Sentía curiosidad por el estadio del Montpellier, situado al final de una de las líneas de tranvía, en el barrio de Mosson –tiene parada con su nombre, ‘Stade de la Mosson’-. Fuimos en la tarde de un martes soleado, y al contrario que otras ciudades donde el campo está bañado por las masas, éste presentaba un aspecto como de abandono, en un barrio frecuentado por marroquíes y franceses de ascendencia africana. En una de las escalerillas que daban acceso al estadio se podían ver botellitas de alcohol vacías y paquetes de tabaco. Sin embargo, al mirar por uno de los resquicios, se podía contemplar parte de las gradas y el césped. Hubiera dado lo que fuera por haber podido entrar y presenciar un partido.

Me dijo mi colega Samuel que en esta ciudad el fútbol siempre había sido el deporte que peor se daba.
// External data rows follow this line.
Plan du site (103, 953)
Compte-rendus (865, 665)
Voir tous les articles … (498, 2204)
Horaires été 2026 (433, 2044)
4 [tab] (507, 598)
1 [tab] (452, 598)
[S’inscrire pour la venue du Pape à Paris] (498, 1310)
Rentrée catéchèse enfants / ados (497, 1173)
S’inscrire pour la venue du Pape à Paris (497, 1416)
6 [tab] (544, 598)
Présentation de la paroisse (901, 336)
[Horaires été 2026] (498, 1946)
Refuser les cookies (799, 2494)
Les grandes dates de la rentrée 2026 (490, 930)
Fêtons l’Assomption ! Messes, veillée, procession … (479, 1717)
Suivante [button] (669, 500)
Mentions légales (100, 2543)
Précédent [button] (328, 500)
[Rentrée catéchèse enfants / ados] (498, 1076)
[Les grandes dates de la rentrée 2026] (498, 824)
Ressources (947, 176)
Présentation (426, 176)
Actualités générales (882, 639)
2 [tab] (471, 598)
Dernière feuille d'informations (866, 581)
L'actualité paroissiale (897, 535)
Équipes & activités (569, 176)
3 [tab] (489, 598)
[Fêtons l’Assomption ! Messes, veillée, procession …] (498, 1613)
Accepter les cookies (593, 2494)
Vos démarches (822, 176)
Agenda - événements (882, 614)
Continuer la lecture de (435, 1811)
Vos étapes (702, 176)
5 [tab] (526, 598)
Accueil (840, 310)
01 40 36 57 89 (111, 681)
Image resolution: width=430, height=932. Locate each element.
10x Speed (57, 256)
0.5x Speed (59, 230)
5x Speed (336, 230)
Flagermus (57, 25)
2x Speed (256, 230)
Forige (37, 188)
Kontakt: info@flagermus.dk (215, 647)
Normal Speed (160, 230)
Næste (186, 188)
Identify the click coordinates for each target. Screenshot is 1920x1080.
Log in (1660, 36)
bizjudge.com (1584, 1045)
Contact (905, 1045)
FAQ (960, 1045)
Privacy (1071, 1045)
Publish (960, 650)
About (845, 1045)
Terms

Eran mejores en balonmano o rugby, donde ahora mismo el Montpellier marcha segundo, a dos puntos del líder, el Toulon. Tuvimos la suerte de entrar en los alrededores del estadio de rugby, situado cerca de la casa del padre de Samuel, y pudimos echarnos fotos con algunos jugadores, entre ellos una de las estrellas de la selección francesa. Muy amables, avisaron a dos corpulentos jugadores argentinos para poder hablar con ellos en castellano. Nos hablaron de las ganas que tenían de viajar a España y se quejaban del clima en Montpellier. Fue genial.


¿Y qué estuve haciendo el día de final? En lugar de leer todos los periódicos, estar al tanto de la última hora, ver los informativos, leer cada tweet sobre el partido, escribir una previa, analizar cada detalle del encuentro… me dediqué a ver el inmenso zoológico de Montpellier. Inmenso por decir un adjetivo, pero me quedo corto. Era gratuito, pero era comprensible: su extensión era enorme, los animales que decían que tenían eran prometedores, pero las distancias entre cada recinto eran abismales, los bichos se veían desde lejísimos –algunos, como el león, ni se veían-, y para colmo hacía un sol implacable. Yo solo tenía ganas de volver a bajar la cuesta que tuvimos que subir – a mi pesar-, llegar a casa y concentrarme en el partido.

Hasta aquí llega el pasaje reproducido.